* Start Material for this task *

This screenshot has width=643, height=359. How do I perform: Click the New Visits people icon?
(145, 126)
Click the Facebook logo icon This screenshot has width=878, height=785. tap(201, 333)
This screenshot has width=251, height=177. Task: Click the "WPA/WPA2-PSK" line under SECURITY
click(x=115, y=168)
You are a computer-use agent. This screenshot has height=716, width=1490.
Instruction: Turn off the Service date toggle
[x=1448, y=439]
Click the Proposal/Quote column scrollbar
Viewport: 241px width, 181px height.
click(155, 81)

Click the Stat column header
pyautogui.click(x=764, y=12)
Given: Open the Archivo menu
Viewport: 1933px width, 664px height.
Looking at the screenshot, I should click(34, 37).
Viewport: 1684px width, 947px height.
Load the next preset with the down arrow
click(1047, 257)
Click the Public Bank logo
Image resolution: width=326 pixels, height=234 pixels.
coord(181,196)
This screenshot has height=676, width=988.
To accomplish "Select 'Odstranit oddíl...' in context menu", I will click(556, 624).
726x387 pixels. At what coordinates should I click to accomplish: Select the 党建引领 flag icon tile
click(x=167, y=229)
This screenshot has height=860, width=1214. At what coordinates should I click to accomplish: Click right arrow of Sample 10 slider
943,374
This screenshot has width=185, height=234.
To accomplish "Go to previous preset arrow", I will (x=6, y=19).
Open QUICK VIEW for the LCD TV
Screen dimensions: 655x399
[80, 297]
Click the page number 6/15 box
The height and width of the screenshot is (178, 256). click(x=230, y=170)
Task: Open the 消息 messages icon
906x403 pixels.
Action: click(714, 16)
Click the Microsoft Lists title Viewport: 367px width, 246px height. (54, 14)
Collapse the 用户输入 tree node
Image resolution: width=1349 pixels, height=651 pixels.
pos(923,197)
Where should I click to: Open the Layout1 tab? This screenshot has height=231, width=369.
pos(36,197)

* End Material for this task *

■ Written instruction
Transcribe the records without any changes, beginning at the line that has "Click the Stat column header" and ending after the line that has "Looking at the".

■ Output below
Click the Stat column header
pyautogui.click(x=764, y=12)
Given: Open the Archivo menu
Viewport: 1933px width, 664px height.
Looking at the screenshot, I should click(34, 37).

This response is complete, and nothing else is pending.